Interactive Swagger UI available at /api/docs/ when the app is running

Project Structure

LocalChat/
├── app.py                          # Entry point; create_uvicorn_app() for prod
├── requirements.txt
├── .env.example                    # Environment variable template
├── src/
│   ├── app_fastapi.py              # FastAPI application factory
│   ├── app_bootstrap.py            # All startup I/O (DB, Ollama, connectors)
│   ├── config.py                   # All configuration, loads .env
│   ├── models.py                   # Pydantic request/response models
│   ├── security_fastapi.py         # JWT, rate limiting, CORS (FastAPI)
│   ├── monitoring.py               # Prometheus metrics, health checks
│   ├── ollama_client.py            # Ollama LLM/embedding client
│   ├── llm_client.py               # LiteLLM cloud-fallback adapter
│   ├── mcp_client.py               # MCP HTTP client + circuit breaker
│   ├── gpu_monitor.py              # NVIDIA/AMD GPU detection, TTL-cached
│   ├── exceptions.py               # Custom exception hierarchy
│   ├── agent/                      # Multi-model agent dispatch
│   │   ├── aggregator.py           # Parallel tool dispatch + retry
│   │   ├── models.py               # ModelRegistry (env-driven model mapping)

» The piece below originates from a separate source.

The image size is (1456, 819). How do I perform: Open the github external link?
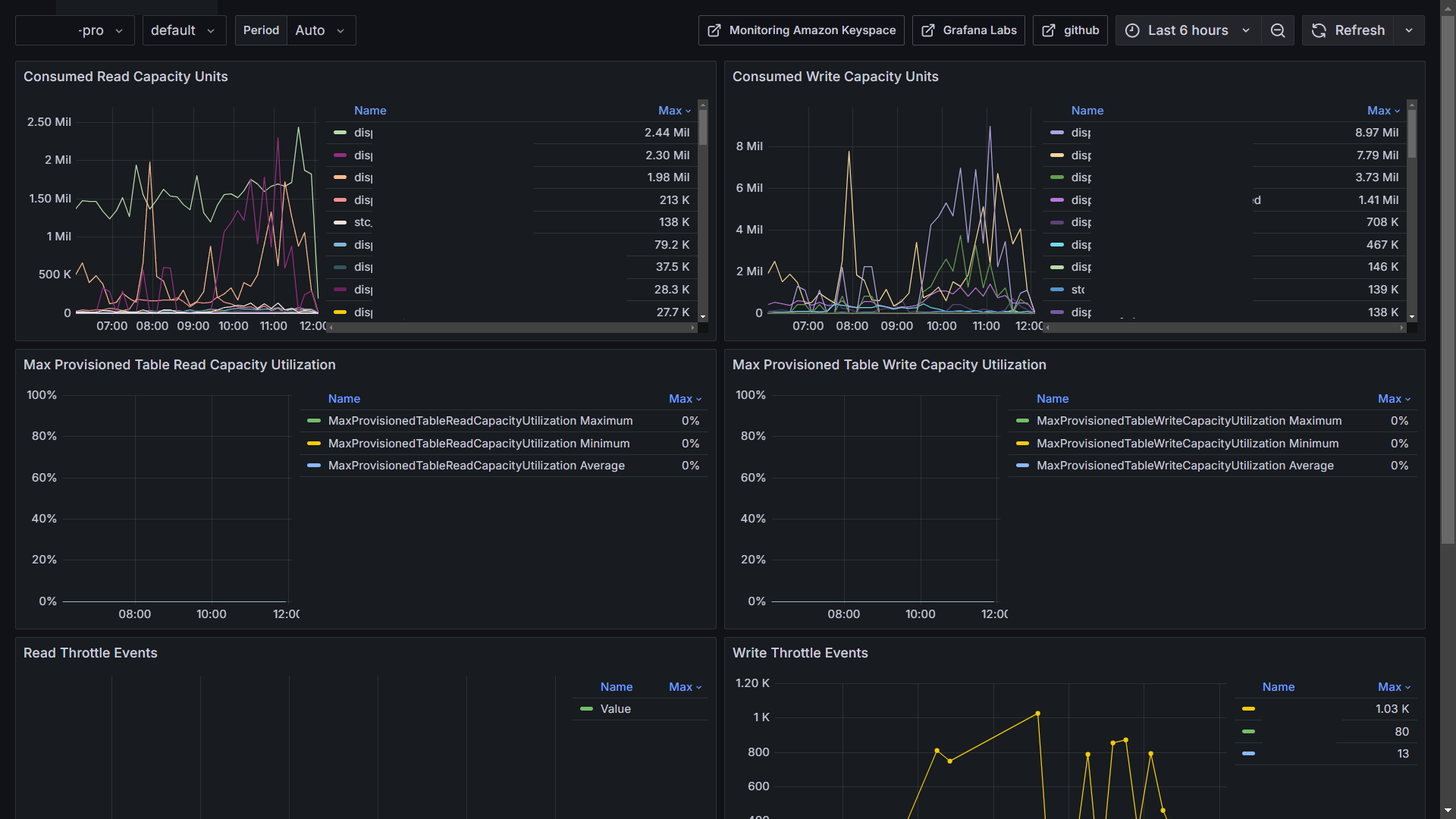(x=1070, y=30)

│   │   ├── result.py               # AgentResult, ToolCall dataclasses
│   │   ├── router.py               # Rule-based model classifier (<1 ms)
│   │   └── tool_router.py          # MCP + direct handler mapping
│   ├── cache/
│   │   ├── managers.py             # Embedding + query cache managers
│   │   └── backends/
│   │       ├── base.py             # CacheBackend ABC
│   │       ├── memory.py           # In-memory LRU (default)
│   │       ├── redis_cache.py      # Redis-backed distributed cache
│   │       └── database_cache.py   # PostgreSQL-backed cache
│   ├── connectors/                 # Document source connectors
│   │   ├── base.py                 # BaseConnector ABC, DocumentSource
│   │   ├── local_folder.py         # Folder watcher (stat-based poll)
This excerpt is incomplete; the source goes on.